**Task objective**
Please carry on the tax rule on the job creation deduction below from the point where it stops.

**Quoted passage**

2. If only one of the dates, January 31, April 30, July 31, and October 31 occur within a taxable year, the average employee count shall be the number of full-time equivalent employees employed by the taxpayer in this state on that date.
Tax 3.05(4)(b)3.
3. If none of the dates January 31, April 30, July 31, or October 31, occurs within a taxable year, the average employee count shall be the number of full-time equivalent employees employed by the taxpayer in this state on the last day of the taxable year.
Tax 3.05(4)(b)4.
4. For purposes of computing the average employee count under this paragraph, the number of full-time equivalent employees employed in this state does not include any employee who worked for a related person or related entity of the taxpayer or member of the same commonly controlled group as the taxpayer at any time during the 12 months prior to the date on which the number is derived.
Tax 3.05(5)
(5)
Partnerships, limited liability companies, and tax-option corporations. Partnerships, limited liability companies, and tax-option corporations may not claim the job creation deduction under ss.

**Data segment**
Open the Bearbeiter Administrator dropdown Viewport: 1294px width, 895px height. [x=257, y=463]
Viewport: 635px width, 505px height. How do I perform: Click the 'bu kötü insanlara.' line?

**The reply**
71.05 (6) (b) 47m.,
71.26 (1) (h), or
71.45 (1) (c), Stats., but the eligibility for, and the amount of, the deduction shall be based on the increase in the number of full-time equivalent employees employed by the partnership, limited liability company, or tax-option corporation in this state and the gross receipts of the partnership, limited liability company, or tax-option corporation. A partnership, limited liability company, or tax-option corporation shall compute the amount of deduction that each of its partners, members, or shareholders may claim and shall provide that information to each of them.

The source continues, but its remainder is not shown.